Claroty Broadens OT Security to Include IoT Devices with New Threat Detection Release

Claroty has long positioned itself as the specialist in industrial protocols, with its team “born and raised in the world of Modbus, Profibus and DeviceNet,” according to CEO Dave Weinstein.

“We think in S7 and dream in DNP3. We go beyond Ethernet/IP into the realms of the most arcane Fieldbus and serial protocols,” Weinstein said, highlighting the company’s deep expertise.

In its latest offering, Claroty is extending its focus to the growing segment of non‑traditional networked devices – what the firm calls “IoT” – and integrating them into its Continuous Threat Detection OT security platform.

“For us, IoT in an OT context means everything that is not a traditional OT device or a classic IT device,” Weinstein explained. “It’s the hidden layer that sits between the two worlds.”

Version 3.5 of the Continuous Threat Detection software now delivers enhanced visibility into this IoT layer and introduces new functionality that helps security teams filter out false alarms.

“As a former CISO and CTO, I’ve seen teams drowning in alerts that turn out to be false positives,” Weinstein said. “We spend countless hours chasing noise that doesn’t matter.”

Because IT security professionals are often unfamiliar with the traffic signatures of OT and IoT devices, the triage process can be frustrating.
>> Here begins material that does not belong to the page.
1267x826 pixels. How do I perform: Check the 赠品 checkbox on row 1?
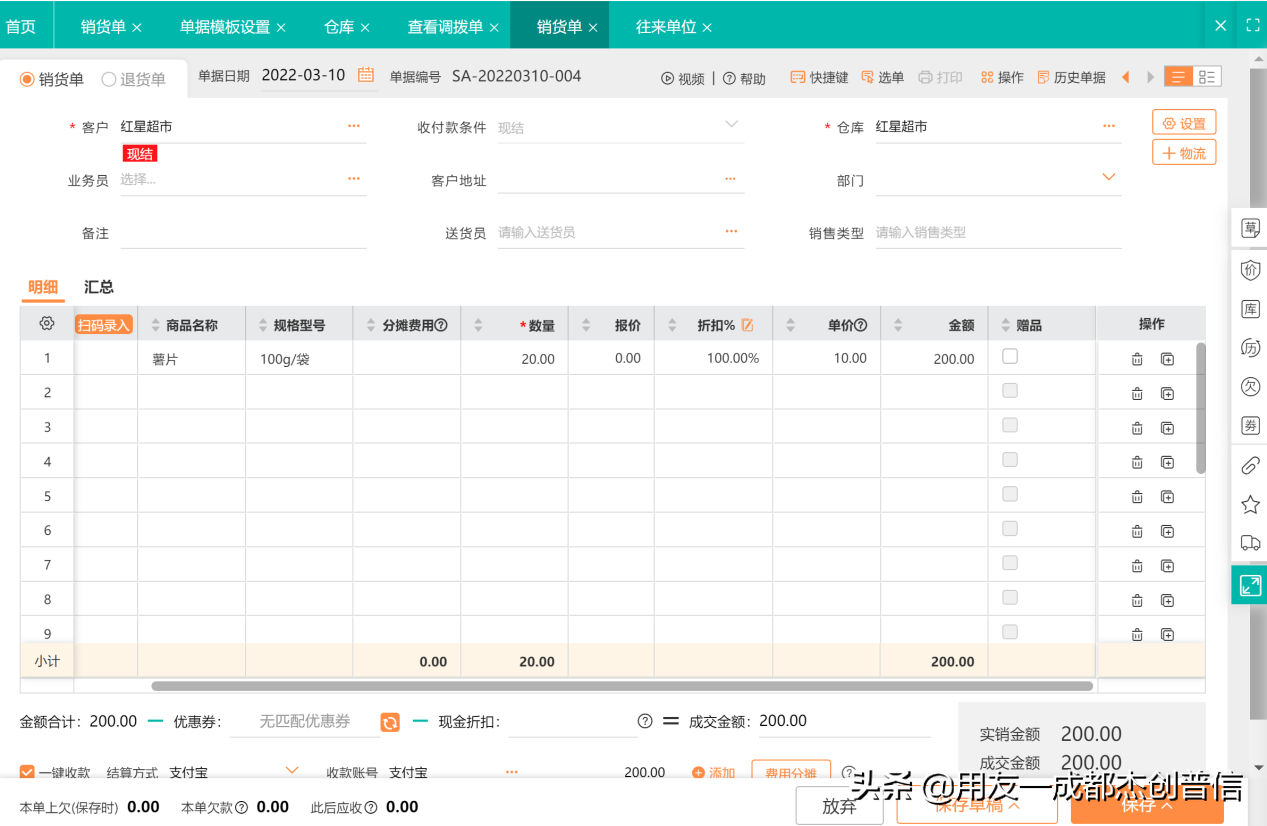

Claroty’s alert algorithm is designed to surface only those events that represent genuine security or operational risk, rather than every minor network change.

“Most vendors simply flag every alteration on a machine‑to‑machine network,” Weinstein noted. “While that might sound logical, in practice it overwhelms security teams.”

To improve accuracy, Claroty has built a machine‑learning engine that learns from historical data. “We could call it AI, but the term carries different expectations than what we’re actually doing,” he said.

IoT devices expand the attack surface of industrial networks, and yet many organizations struggle to know exactly how many such devices exist on their premises. Weinstein illustrated this with a common scenario:

“We visit a manufacturing plant, ask for their asset inventory, and find a manually‑filled list. Then we monitor traffic and discover an order of magnitude more devices than the inventory reports.”

While several competitors promise network visibility, Claroty differentiates itself with strong industry backing. Since its inception, the company has raised roughly $100 million in venture capital and forged partnerships with three of the leading industrial automation vendors: Siemens, Rockwell Automation and Schneider Electric.

These partners not only invest in Claroty but also serve as channel partners, helping the company bring its tailored OT security solutions to a broad global market.

Claroty’s customer base spans more than a dozen industries across more than 20 countries. The latest software release is aimed at deepening the value delivered to existing customers rather than chasing new ones.

“Our focus remains on expanding the capabilities for the customers we already serve,” Weinstein said. “We’re committed to evolving our platform within the core verticals where we have proven expertise.”